The era of Big data may well have arrived, bringing with it a plethora of new hardware and software accelerated approaches which process information faster and wider than ever before; Of course appliances, hadoop and massively parallel processing should be integral to our future but, instead of solely looking at the issue in terms of increasing horsepower like the proverbial ‘IT boy-racers’, wouldn’t a focused ‘tuning’ exercise be more appropriate?
Technology innovation within the confines of Moore’s law will continue to evolve yet, in the same way that mobile device evolution is still hampered by the lagging capabilities of battery power, information management architectures despite their burgeoning processing speed and capabilities still have fundamental challenges dealing with the context of ambiguous data.
In this sense, I believe that processing the right data rather than big data should be the focus of today’s information-centric organisation.
So, how do we select the right data for a given business question or context?
Well in my opinion an information management strategy needs to implement the following steps:
- Develop a common information model for core data that spans lines-of-business within your organisation (No more than 25 information objects!)
- Clearly delineate ownership in terms of business area, business process and underlying applications that interact with and control each core information object
- Now prioritise the order of core data objects in business-terms you wish to address:
- Develop a basic taxonomy and ontology for each information object including ‘synonyms’ where appropriate (i.e client is a customer, prospect is not a customer and so on. Yes, we went with customer first)
- Establish a data quality threshold against the 7 axis of data quality above which data is deemed to be acceptable for business consumption.
- Implement data governance policies that focus on ensuring the above quality thresholds are maintained.
- Develop data quality routines and master data management processing to support at point of entry and on synchronisation points across your application portfolio.
- Continue to cycle through these steps persistently improving the quality and context of the information at hand
That translates to significant effort as you can see.
So, how do we accelerate Big Data implementations?
The emerging field of Data Discovery technology seems to be the potential solution.

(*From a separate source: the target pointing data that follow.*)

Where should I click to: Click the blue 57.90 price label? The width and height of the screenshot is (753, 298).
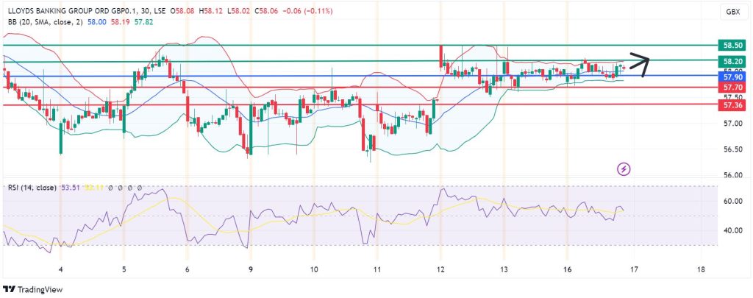732,77
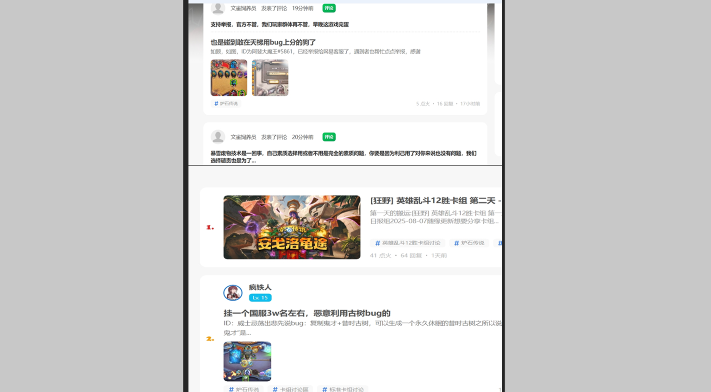Click the green 评论 badge next to 19分钟前
The width and height of the screenshot is (711, 392).
(x=329, y=8)
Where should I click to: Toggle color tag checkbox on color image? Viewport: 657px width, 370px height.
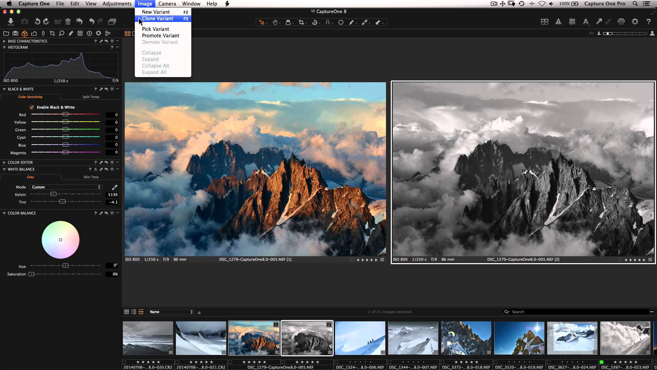point(352,260)
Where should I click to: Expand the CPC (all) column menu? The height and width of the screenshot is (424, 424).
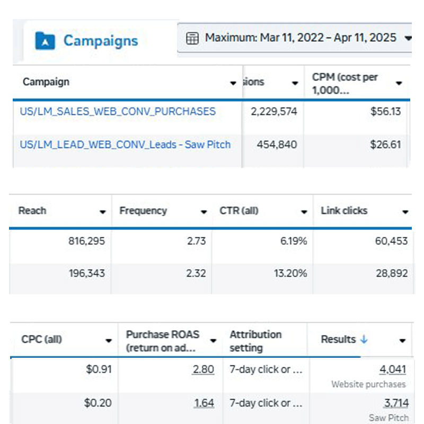tap(109, 341)
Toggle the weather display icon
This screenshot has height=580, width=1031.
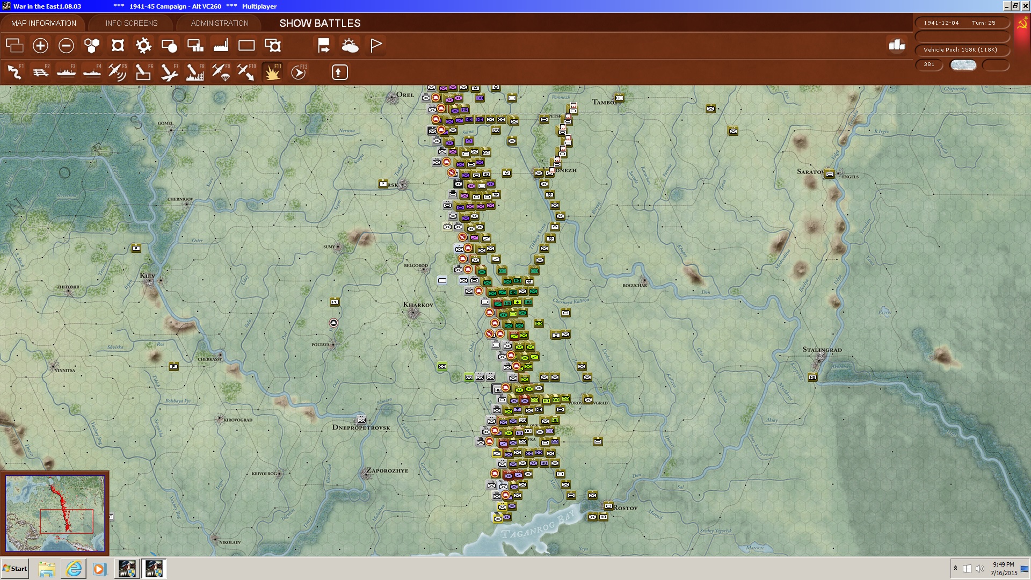(350, 46)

Furthermore, they create cross-application data models by looking not only at data structures but also at data content to determine the nature and context of the information at hand. They also have the ability to derive business rules and logic locked away in the application and data code itself.
These technologies are now being integrated into mainstream data integration life-cycle frameworks and act as a pre-cursor to Data Profiling, ETL, data quality and MDM components on the same metadata foundation yet, most institutions do not perform a discovery phase prior to delivering an integration initiative.
I believe that the utilisation of discovery technology at the outset of your data initiative to plot the most appropriate information path across existing landscape whilst providing an understanding of the structure, content and context of the data, will minimise the need to persistently process too much ‘Big Data’.
After all, if with appropriate context you can reduce the complexity and quantity of data necessary to inject intelligence into your organisation whilst gradually improving both corporate understanding and its underlying data quality, that’s a good thing isn’t it?